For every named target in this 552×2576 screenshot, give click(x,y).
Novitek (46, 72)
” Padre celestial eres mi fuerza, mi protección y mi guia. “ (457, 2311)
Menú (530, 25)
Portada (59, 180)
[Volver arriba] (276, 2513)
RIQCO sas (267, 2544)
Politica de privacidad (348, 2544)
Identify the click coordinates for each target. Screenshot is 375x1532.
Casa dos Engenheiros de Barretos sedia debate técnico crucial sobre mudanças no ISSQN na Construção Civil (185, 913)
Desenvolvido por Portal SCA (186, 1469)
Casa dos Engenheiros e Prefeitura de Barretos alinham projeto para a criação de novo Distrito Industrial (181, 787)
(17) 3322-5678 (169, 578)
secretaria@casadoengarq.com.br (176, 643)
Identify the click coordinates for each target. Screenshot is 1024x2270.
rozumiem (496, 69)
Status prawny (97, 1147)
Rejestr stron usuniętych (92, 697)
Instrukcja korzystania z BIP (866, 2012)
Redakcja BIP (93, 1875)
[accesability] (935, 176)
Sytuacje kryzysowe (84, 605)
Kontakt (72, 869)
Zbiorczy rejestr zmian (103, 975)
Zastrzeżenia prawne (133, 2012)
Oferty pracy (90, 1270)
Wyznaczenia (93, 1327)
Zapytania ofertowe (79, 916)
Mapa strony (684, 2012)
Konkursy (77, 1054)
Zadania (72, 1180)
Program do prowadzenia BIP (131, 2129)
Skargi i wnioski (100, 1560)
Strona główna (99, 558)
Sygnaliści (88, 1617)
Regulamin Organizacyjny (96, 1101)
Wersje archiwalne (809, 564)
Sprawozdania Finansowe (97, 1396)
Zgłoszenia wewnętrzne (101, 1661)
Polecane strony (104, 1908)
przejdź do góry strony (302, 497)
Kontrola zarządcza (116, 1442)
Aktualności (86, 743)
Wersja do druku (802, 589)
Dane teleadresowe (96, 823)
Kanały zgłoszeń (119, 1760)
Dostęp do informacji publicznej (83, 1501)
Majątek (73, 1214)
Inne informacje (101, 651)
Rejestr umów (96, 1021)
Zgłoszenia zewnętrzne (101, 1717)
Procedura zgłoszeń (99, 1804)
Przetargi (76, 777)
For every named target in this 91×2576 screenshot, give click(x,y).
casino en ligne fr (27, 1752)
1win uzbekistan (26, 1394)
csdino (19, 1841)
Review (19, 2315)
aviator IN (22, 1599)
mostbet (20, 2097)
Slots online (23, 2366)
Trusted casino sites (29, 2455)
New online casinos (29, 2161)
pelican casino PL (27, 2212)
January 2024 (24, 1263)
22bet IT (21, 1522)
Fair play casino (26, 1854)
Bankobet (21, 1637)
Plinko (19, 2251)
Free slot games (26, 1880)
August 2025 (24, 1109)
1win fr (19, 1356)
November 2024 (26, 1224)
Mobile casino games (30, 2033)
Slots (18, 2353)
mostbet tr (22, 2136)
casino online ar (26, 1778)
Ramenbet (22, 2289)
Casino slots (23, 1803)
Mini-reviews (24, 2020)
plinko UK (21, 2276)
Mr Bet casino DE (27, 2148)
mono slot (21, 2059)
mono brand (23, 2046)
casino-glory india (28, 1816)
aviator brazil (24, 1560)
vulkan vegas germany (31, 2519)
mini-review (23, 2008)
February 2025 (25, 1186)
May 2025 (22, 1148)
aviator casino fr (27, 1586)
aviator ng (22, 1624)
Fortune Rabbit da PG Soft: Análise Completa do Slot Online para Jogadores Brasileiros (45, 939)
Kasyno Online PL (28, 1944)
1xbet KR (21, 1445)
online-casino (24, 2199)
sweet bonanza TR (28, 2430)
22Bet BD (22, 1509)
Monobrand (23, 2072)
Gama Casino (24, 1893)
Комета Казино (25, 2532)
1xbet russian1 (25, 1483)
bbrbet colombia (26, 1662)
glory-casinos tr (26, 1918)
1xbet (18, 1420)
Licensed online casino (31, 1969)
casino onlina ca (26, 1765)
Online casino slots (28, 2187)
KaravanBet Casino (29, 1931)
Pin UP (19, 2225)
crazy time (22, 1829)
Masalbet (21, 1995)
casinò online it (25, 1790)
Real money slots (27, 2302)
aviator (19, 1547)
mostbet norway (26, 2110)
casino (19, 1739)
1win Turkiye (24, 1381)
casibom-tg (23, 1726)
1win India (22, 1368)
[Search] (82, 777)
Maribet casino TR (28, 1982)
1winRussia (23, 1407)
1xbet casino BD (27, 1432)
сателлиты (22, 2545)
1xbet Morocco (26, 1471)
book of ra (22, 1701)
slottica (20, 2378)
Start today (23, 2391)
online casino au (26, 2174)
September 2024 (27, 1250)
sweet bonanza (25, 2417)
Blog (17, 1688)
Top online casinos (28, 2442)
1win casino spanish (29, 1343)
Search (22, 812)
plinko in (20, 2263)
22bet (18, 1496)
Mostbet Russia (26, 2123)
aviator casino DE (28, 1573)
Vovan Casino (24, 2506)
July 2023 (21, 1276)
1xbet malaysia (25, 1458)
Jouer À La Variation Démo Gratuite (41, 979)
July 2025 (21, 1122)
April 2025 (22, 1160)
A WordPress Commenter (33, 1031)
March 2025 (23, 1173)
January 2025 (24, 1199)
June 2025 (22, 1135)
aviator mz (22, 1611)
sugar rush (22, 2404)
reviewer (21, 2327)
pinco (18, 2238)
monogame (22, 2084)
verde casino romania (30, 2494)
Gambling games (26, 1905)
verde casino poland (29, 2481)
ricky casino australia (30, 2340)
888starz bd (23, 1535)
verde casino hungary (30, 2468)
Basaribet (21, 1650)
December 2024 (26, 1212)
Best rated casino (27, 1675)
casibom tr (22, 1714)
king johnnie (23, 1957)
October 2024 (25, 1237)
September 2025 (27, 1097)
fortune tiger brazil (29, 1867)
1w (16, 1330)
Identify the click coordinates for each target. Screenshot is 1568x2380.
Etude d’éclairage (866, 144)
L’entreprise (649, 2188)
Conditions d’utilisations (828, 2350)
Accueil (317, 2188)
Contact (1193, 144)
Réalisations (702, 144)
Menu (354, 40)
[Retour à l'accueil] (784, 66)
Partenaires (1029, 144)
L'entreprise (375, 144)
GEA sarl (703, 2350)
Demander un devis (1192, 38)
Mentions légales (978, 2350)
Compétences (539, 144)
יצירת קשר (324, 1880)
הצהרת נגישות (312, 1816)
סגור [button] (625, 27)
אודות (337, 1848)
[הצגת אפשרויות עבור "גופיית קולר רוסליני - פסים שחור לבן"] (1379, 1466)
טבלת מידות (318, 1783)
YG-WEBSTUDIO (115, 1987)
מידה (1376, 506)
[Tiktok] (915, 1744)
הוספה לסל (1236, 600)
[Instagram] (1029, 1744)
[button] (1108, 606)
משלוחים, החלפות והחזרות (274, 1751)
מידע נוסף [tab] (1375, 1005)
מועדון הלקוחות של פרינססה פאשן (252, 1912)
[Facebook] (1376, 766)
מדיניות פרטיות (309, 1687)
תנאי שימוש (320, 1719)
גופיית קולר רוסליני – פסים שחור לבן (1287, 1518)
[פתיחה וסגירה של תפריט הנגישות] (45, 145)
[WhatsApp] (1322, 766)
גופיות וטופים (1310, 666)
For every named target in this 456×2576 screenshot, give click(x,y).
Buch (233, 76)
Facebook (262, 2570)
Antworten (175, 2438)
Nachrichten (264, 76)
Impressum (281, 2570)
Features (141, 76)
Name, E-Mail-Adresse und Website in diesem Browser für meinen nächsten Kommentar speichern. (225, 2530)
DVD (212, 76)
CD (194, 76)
========================
- **Task brief**
Copy all data exactly, start to finish.

- **Task response**
For every named target in this 552×2576 screenshot, give click(x,y).
Novitek (46, 72)
” Padre celestial eres mi fuerza, mi protección y mi guia. “ (457, 2311)
Menú (530, 25)
Portada (59, 180)
[Volver arriba] (276, 2513)
RIQCO sas (267, 2544)
Politica de privacidad (348, 2544)
Identify the click coordinates for each target. Screenshot is 375x1532.
Casa dos Engenheiros de Barretos sedia debate técnico crucial sobre mudanças no ISSQN na Construção Civil (185, 913)
Desenvolvido por Portal SCA (186, 1469)
Casa dos Engenheiros e Prefeitura de Barretos alinham projeto para a criação de novo Distrito Industrial (181, 787)
(17) 3322-5678 (169, 578)
secretaria@casadoengarq.com.br (176, 643)
Identify the click coordinates for each target. Screenshot is 1024x2270.
rozumiem (496, 69)
Status prawny (97, 1147)
Rejestr stron usuniętych (92, 697)
Instrukcja korzystania z BIP (866, 2012)
Redakcja BIP (93, 1875)
[accesability] (935, 176)
Sytuacje kryzysowe (84, 605)
Kontakt (72, 869)
Zbiorczy rejestr zmian (103, 975)
Zastrzeżenia prawne (133, 2012)
Oferty pracy (90, 1270)
Wyznaczenia (93, 1327)
Zapytania ofertowe (79, 916)
Mapa strony (684, 2012)
Konkursy (77, 1054)
Zadania (72, 1180)
Program do prowadzenia BIP (131, 2129)
Skargi i wnioski (100, 1560)
Strona główna (99, 558)
Sygnaliści (88, 1617)
Regulamin Organizacyjny (96, 1101)
Wersje archiwalne (809, 564)
Sprawozdania Finansowe (97, 1396)
Zgłoszenia wewnętrzne (101, 1661)
Polecane strony (104, 1908)
przejdź do góry strony (302, 497)
Kontrola zarządcza (116, 1442)
Aktualności (86, 743)
Wersja do druku (802, 589)
Dane teleadresowe (96, 823)
Kanały zgłoszeń (119, 1760)
Dostęp do informacji publicznej (83, 1501)
Majątek (73, 1214)
Inne informacje (101, 651)
Rejestr umów (96, 1021)
Zgłoszenia zewnętrzne (101, 1717)
Procedura zgłoszeń (99, 1804)
Przetargi (76, 777)
For every named target in this 91×2576 screenshot, give click(x,y).
casino en ligne fr (27, 1752)
1win uzbekistan (26, 1394)
csdino (19, 1841)
Review (19, 2315)
aviator IN (22, 1599)
mostbet (20, 2097)
Slots online (23, 2366)
Trusted casino sites (29, 2455)
New online casinos (29, 2161)
pelican casino PL (27, 2212)
January 2024 (24, 1263)
22bet IT (21, 1522)
Fair play casino (26, 1854)
Bankobet (21, 1637)
Plinko (19, 2251)
Free slot games (26, 1880)
August 2025 (24, 1109)
1win fr (19, 1356)
November 2024 (26, 1224)
Mobile casino games (30, 2033)
Slots (18, 2353)
mostbet tr (22, 2136)
casino online ar (26, 1778)
Ramenbet (22, 2289)
Casino slots (23, 1803)
Mini-reviews (24, 2020)
plinko UK (21, 2276)
Mr Bet casino DE (27, 2148)
mono slot (21, 2059)
mono brand (23, 2046)
casino-glory india (28, 1816)
aviator brazil (24, 1560)
vulkan vegas germany (31, 2519)
mini-review (23, 2008)
February 2025 (25, 1186)
May 2025 (22, 1148)
aviator casino fr (27, 1586)
aviator ng (22, 1624)
Fortune Rabbit da PG Soft: Análise Completa do Slot Online para Jogadores Brasileiros (45, 939)
Kasyno Online PL (28, 1944)
1xbet KR (21, 1445)
online-casino (24, 2199)
sweet bonanza TR (28, 2430)
22Bet BD (22, 1509)
Monobrand (23, 2072)
Gama Casino (24, 1893)
Комета Казино (25, 2532)
1xbet russian1 (25, 1483)
bbrbet colombia (26, 1662)
glory-casinos tr (26, 1918)
1xbet (18, 1420)
Licensed online casino (31, 1969)
casino onlina ca (26, 1765)
Online casino slots (28, 2187)
KaravanBet Casino (29, 1931)
Pin UP (19, 2225)
crazy time (22, 1829)
Masalbet (21, 1995)
casinò online it (25, 1790)
Real money slots (27, 2302)
aviator (19, 1547)
mostbet norway (26, 2110)
casino (19, 1739)
1win Turkiye (24, 1381)
casibom-tg (23, 1726)
1win India (22, 1368)
[Search] (82, 777)
Maribet casino TR (28, 1982)
1winRussia (23, 1407)
1xbet casino BD (27, 1432)
сателлиты (22, 2545)
1xbet Morocco (26, 1471)
book of ra (22, 1701)
slottica (20, 2378)
Start today (23, 2391)
online casino au (26, 2174)
September 2024 (27, 1250)
sweet bonanza (25, 2417)
Blog (17, 1688)
Top online casinos (28, 2442)
1win casino spanish (29, 1343)
Search (22, 812)
plinko in (20, 2263)
22bet (18, 1496)
Mostbet Russia (26, 2123)
aviator casino DE (28, 1573)
Vovan Casino (24, 2506)
July 2023 (21, 1276)
1xbet malaysia (25, 1458)
Jouer À La Variation Démo Gratuite (41, 979)
July 2025 (21, 1122)
April 2025 (22, 1160)
A WordPress Commenter (33, 1031)
March 2025 (23, 1173)
January 2025 (24, 1199)
June 2025 (22, 1135)
aviator mz (22, 1611)
sugar rush (22, 2404)
reviewer (21, 2327)
pinco (18, 2238)
monogame (22, 2084)
verde casino romania (30, 2494)
Gambling games (26, 1905)
verde casino poland (29, 2481)
ricky casino australia (30, 2340)
888starz bd (23, 1535)
verde casino hungary (30, 2468)
Basaribet (21, 1650)
December 2024 (26, 1212)
Best rated casino (27, 1675)
casibom tr (22, 1714)
king johnnie (23, 1957)
October 2024 (25, 1237)
September 2025 (27, 1097)
fortune tiger brazil (29, 1867)
1w (16, 1330)
Identify the click coordinates for each target. Screenshot is 1568x2380.
Etude d’éclairage (866, 144)
L’entreprise (649, 2188)
Conditions d’utilisations (828, 2350)
Accueil (317, 2188)
Contact (1193, 144)
Réalisations (702, 144)
Menu (354, 40)
[Retour à l'accueil] (784, 66)
Partenaires (1029, 144)
L'entreprise (375, 144)
GEA sarl (703, 2350)
Demander un devis (1192, 38)
Mentions légales (978, 2350)
Compétences (539, 144)
יצירת קשר (324, 1880)
הצהרת נגישות (312, 1816)
סגור [button] (625, 27)
אודות (337, 1848)
[הצגת אפשרויות עבור "גופיית קולר רוסליני - פסים שחור לבן"] (1379, 1466)
טבלת מידות (318, 1783)
YG-WEBSTUDIO (115, 1987)
מידה (1376, 506)
[Tiktok] (915, 1744)
הוספה לסל (1236, 600)
[Instagram] (1029, 1744)
[button] (1108, 606)
משלוחים, החלפות והחזרות (274, 1751)
מידע נוסף [tab] (1375, 1005)
מועדון הלקוחות של פרינססה פאשן (252, 1912)
[Facebook] (1376, 766)
מדיניות פרטיות (309, 1687)
תנאי שימוש (320, 1719)
גופיית קולר רוסליני – פסים שחור לבן (1287, 1518)
[פתיחה וסגירה של תפריט הנגישות] (45, 145)
[WhatsApp] (1322, 766)
גופיות וטופים (1310, 666)
For every named target in this 456×2576 screenshot, give click(x,y).
Buch (233, 76)
Facebook (262, 2570)
Antworten (175, 2438)
Nachrichten (264, 76)
Impressum (281, 2570)
Features (141, 76)
Name, E-Mail-Adresse und Website in diesem Browser für meinen nächsten Kommentar speichern. (225, 2530)
DVD (212, 76)
CD (194, 76)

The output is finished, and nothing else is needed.